WORK TO COMPLETE: Print exactly, and only, the lines from the one that has "Instruction: Click the Edit details button" through the end of the material below, with both ends included and the pictures omitted.

RECORDS TO USE:
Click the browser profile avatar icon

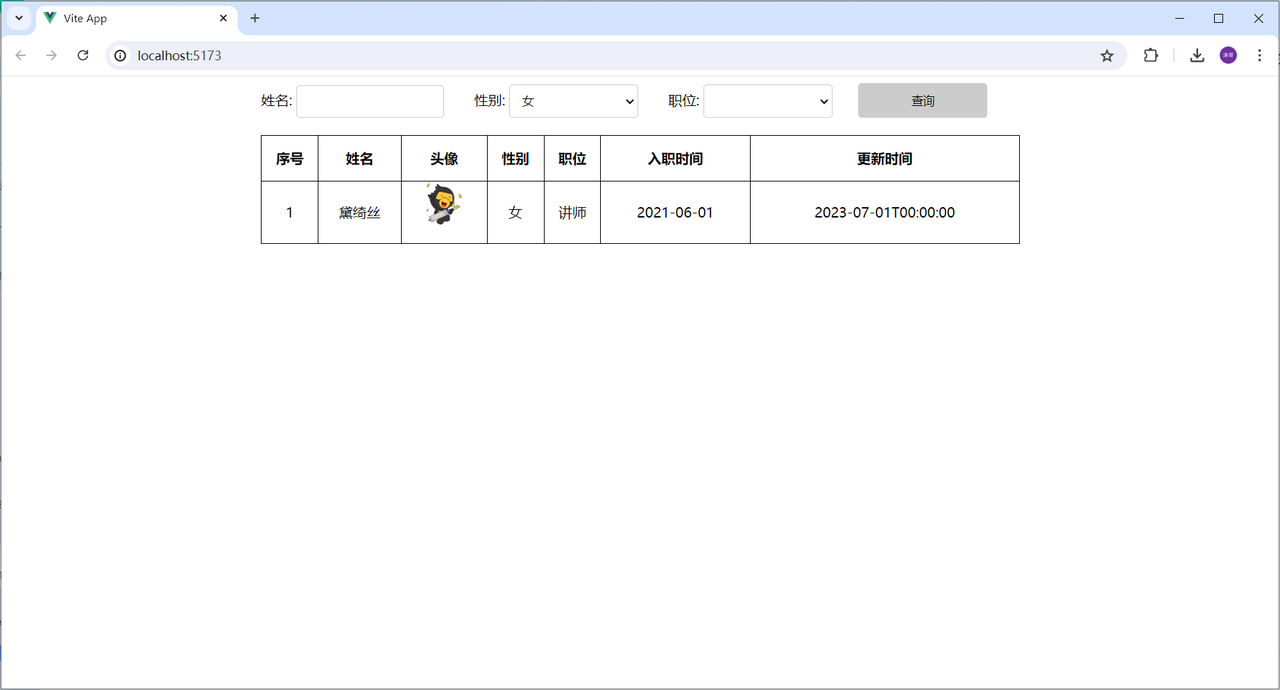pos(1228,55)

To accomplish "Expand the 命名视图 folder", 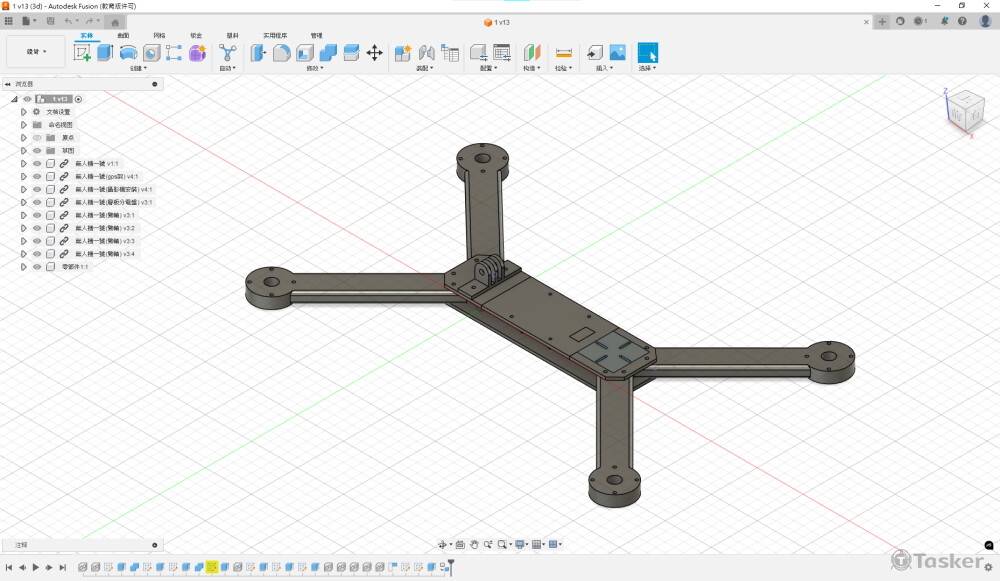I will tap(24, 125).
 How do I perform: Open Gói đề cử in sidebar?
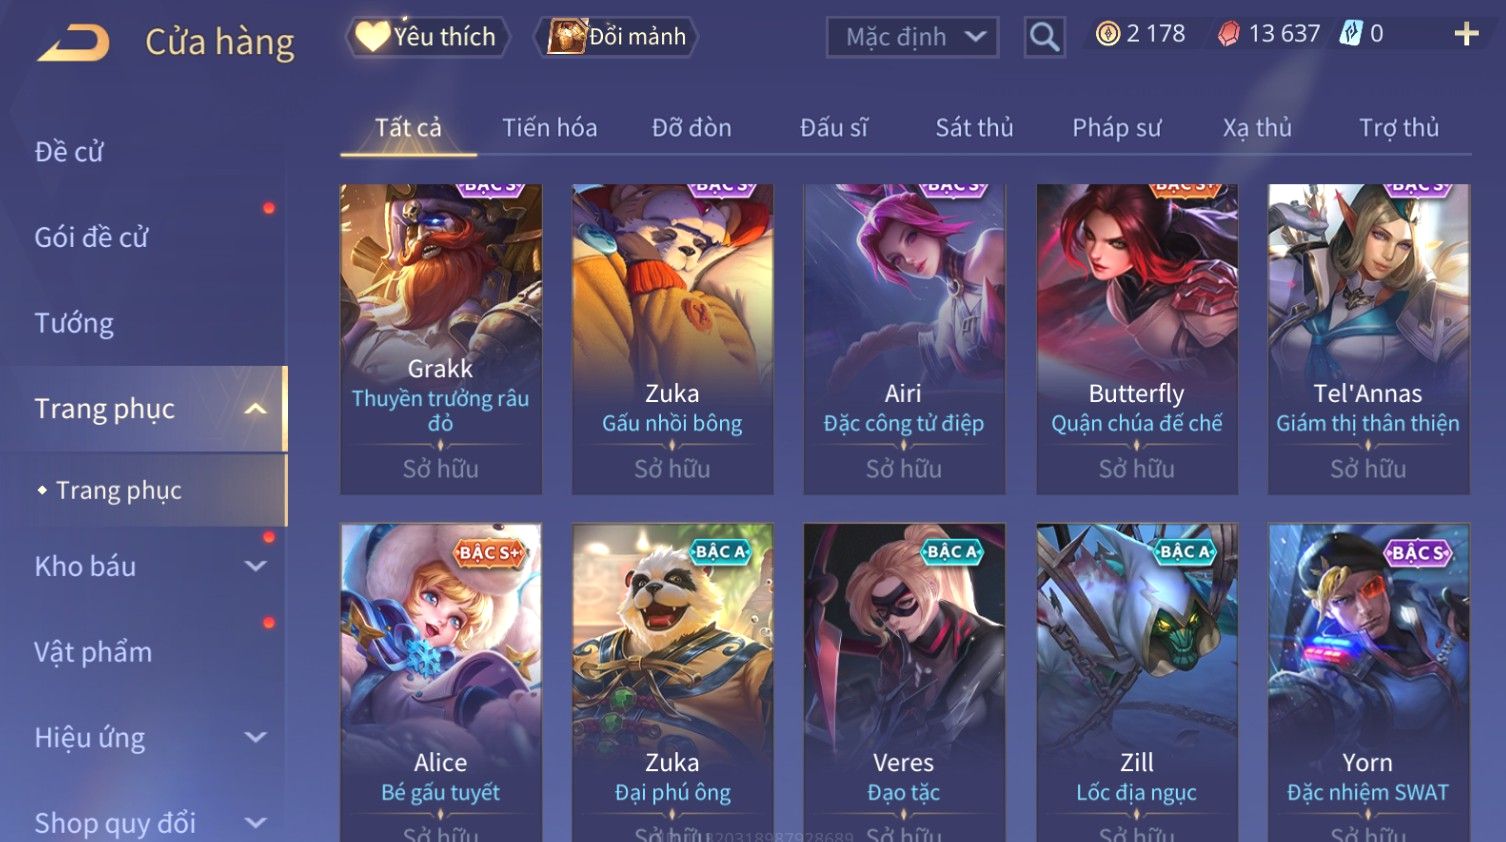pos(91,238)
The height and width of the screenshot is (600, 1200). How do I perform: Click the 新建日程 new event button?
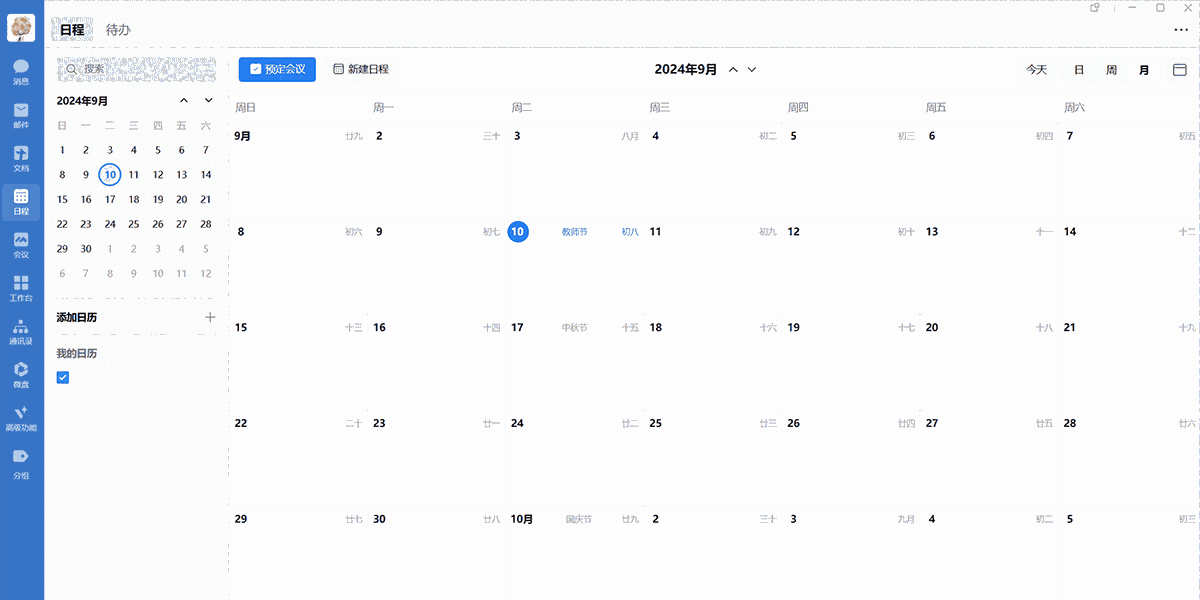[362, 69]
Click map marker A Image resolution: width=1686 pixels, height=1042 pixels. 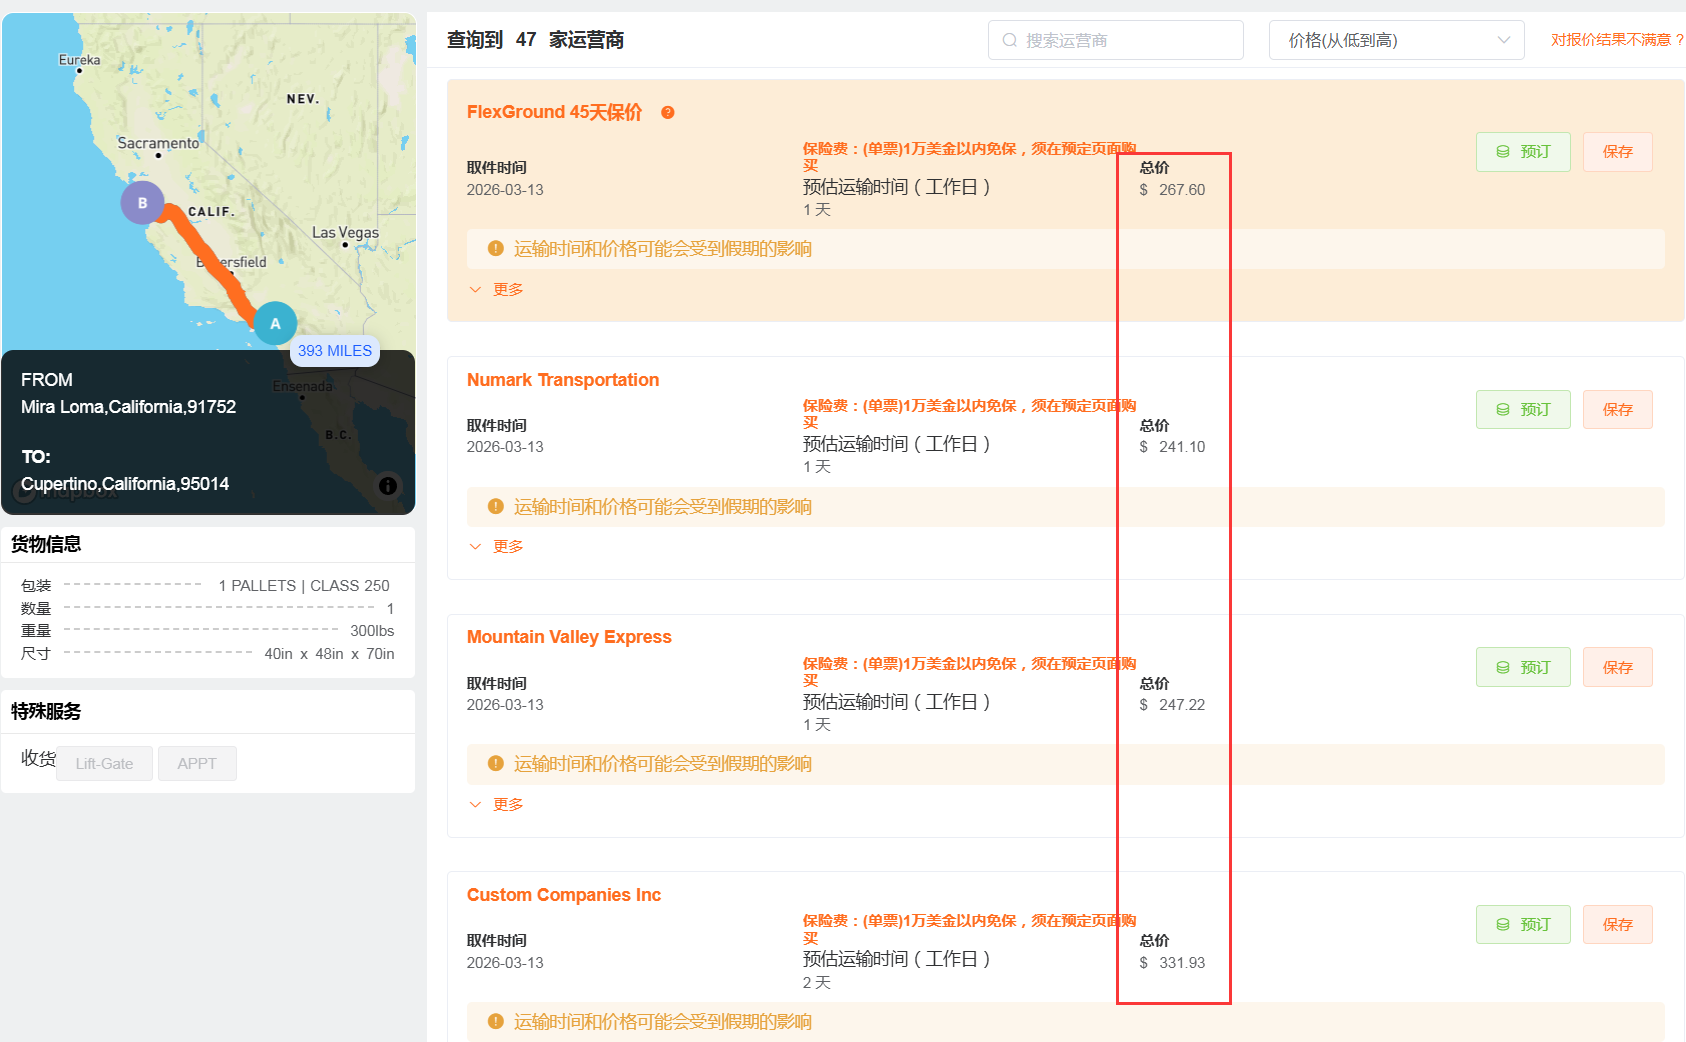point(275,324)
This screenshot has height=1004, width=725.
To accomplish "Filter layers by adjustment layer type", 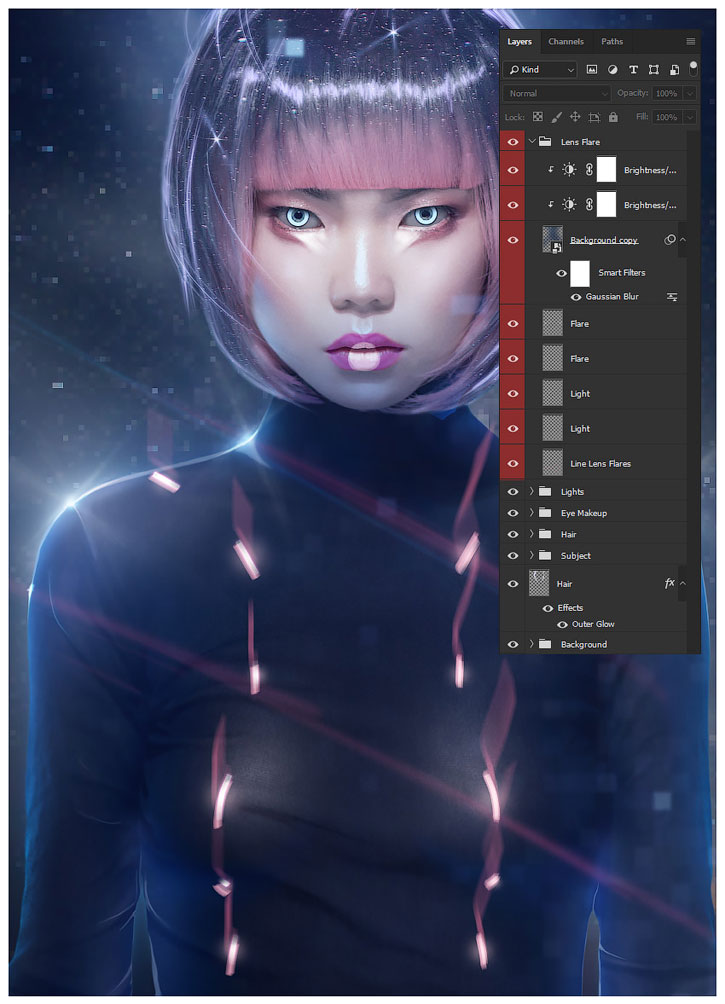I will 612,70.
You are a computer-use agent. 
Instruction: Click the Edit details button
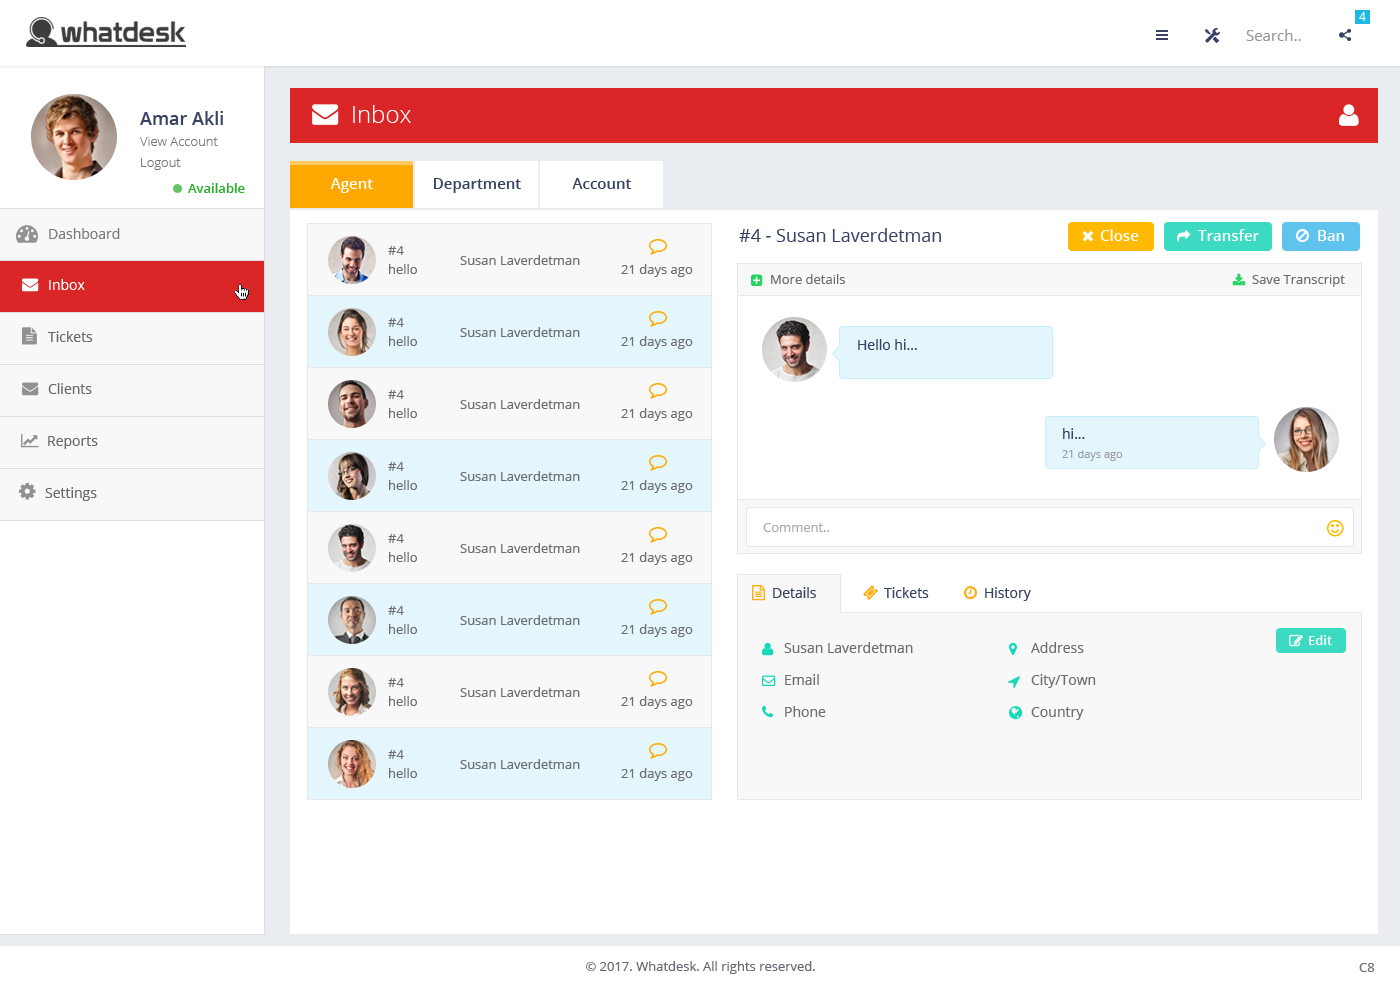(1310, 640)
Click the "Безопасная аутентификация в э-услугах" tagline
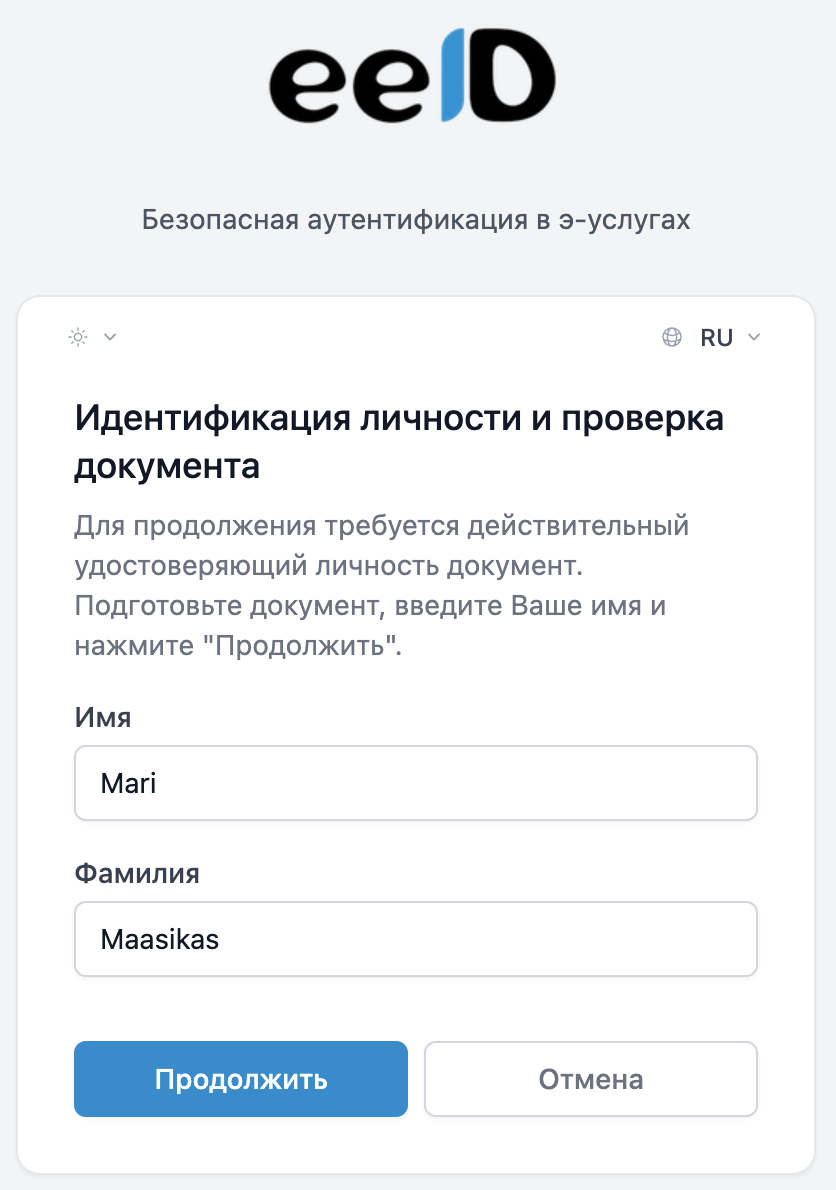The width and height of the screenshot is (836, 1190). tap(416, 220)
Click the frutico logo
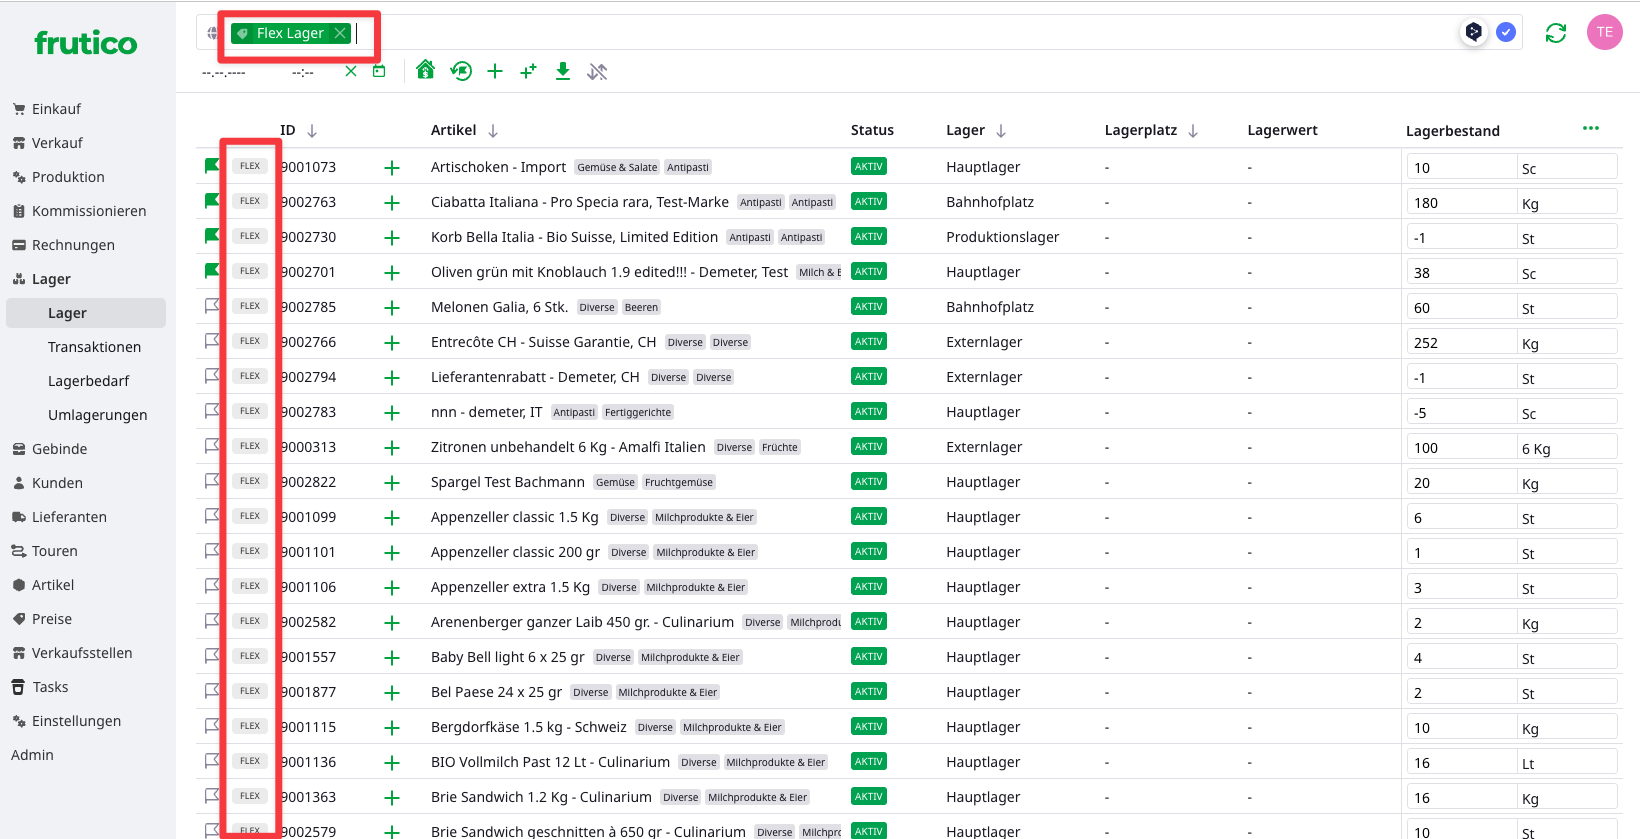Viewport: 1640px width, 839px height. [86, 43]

TASK ANSWER:
Instruction: Click the Edit details button
(1310, 640)
Click the "Безопасная аутентификация в э-услугах" tagline
The width and height of the screenshot is (836, 1190). tap(416, 220)
Click the frutico logo
Viewport: 1640px width, 839px height. [86, 43]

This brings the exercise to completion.